Cabbagetown is a charming survivor thanks to the efforts of residents and conservationists who fought plans to tear down the old to make way for new roads and buildings in the post-war years. A mile or two away towers and inner-city motorways dominate the landscape, where the old has been swept away. The result is a city that has grown over the years to be one of many varied and sometimes mismatched districts and suburbs, bolted together in what can be an uneasy aesthetic partnership.
Leaving the cabbages behind, we caught the bus back into town for our appointment with the 553.33m CN Tower. Standing beneath it is an awe-inspiring experience. The tower curves its way majestically upward, its perfectly poured concrete creating a beautifully sinuous look that reaches all the way to the observation decks and transmitters more than 500m above. It may be a tourist trap but it looks stunning framed by a brilliant blue sky.

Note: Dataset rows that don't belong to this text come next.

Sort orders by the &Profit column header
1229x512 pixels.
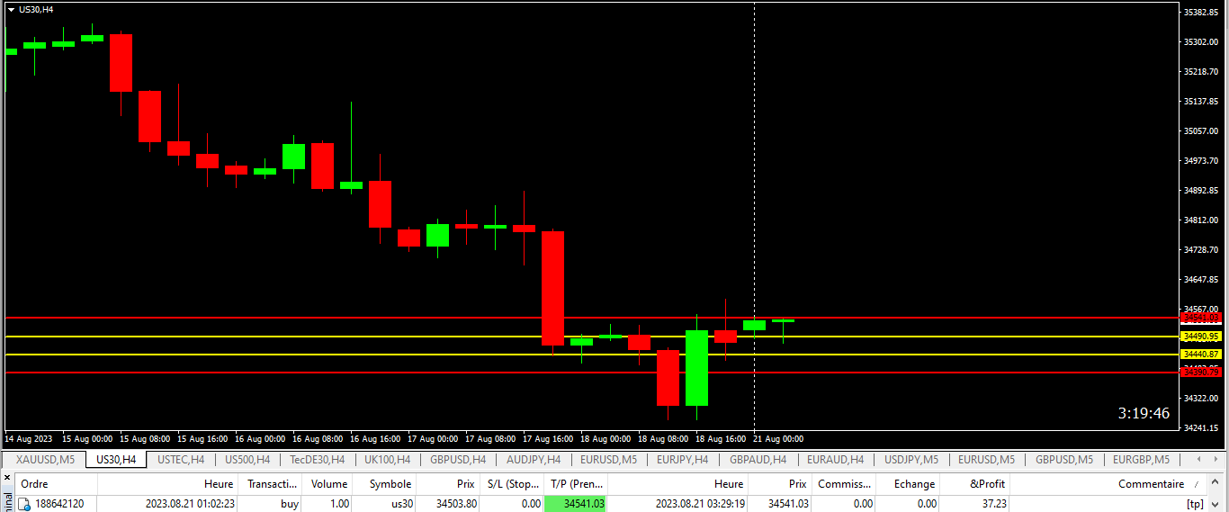coord(987,484)
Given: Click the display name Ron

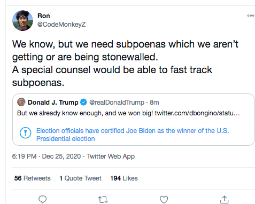Looking at the screenshot, I should [44, 16].
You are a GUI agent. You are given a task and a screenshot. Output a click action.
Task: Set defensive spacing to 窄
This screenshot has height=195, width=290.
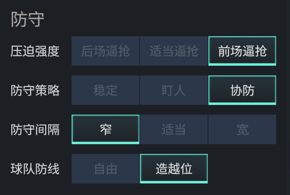click(x=105, y=129)
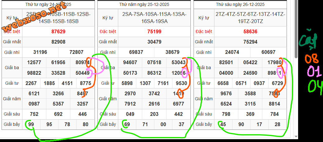Image resolution: width=323 pixels, height=142 pixels.
Task: Click the red special prize number 58636
Action: tap(250, 31)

We dodged the inevitable souvenir shop and flew into the sky in a lift with glass doors that gave us an ever-changing picture of Lake Ontario and the Toronto Islands to the south.
From the main observation deck the views were exceptional. Toronto – a city that had seemed to me to be mostly skyscrapers and concrete – turned out to be a lot greener and lot more low-level beyond Downtown. Along the shoreline of Lake Ontario, though, the development seemed to go on and on and on.
We did the daring thing and walked across a vertigo-inducing glass walkway, then took the lift up to the Skypod some 30 storeys above, from which the Toronto Islands looked tiny and the planes coming in to land at Billy Bishop Airport looked like toys.
Apparently it’s possible to see Niagara Falls from the top but if they were there, they were lost in the haze. Still, up in the Skypod we could content ourselves with the knowledge that this was the highest we’d ever been outside of an aircraft. For, until it was overtaken in 2010, the CN Tower was the world’s tallest free-standing structure and the world’s tallest tower from its completion in 1976.
Far below us we could see the semi-circular John Street Roundhouse, built for the Canadian Pacific Railway and now home to a museum. Surrounded by parkland, old engines and carriages as well as heritage station buildings, we stopped there to tour the Steam Whistle brewery, one of the tenants. We’d enjoyed their excellent pilsner several times but were disappointed to find all the tours booked solid so we made do with a free sample, then settled for a beer or two at The Office Pub round the corner from our hotel. The charming Polish waitress suggested we go to Queen Street West for the evening, a district known for its nightlife and arts.
So a few hours later we were enjoying the craft beers at a bar called Rivoli and then taking a walk along a street packed with tattoo parlours, Japanese restaurants, homewares stores and various alternative joints. We ended up eating at an Italian called Stelvio, and watched the world go by.
We finished our evening at a branch of Bar Hop on Peter Street. Up on the roof terrace, we drank fine craft ales surrounded by the towers and lights of a non-stop city. It was our last night in town and come morning we would be moving on to Niagara, a very different destination.
Toronto had been good to us and had offered a wide range of sights and attractions, from the tranquil beaches of the islands to the towering buildings of Downtown. It was a city that, visually, I’d not fallen in love with easily but the food and drink had been top-notch and the people friendly and welcoming. And that was good enough for me.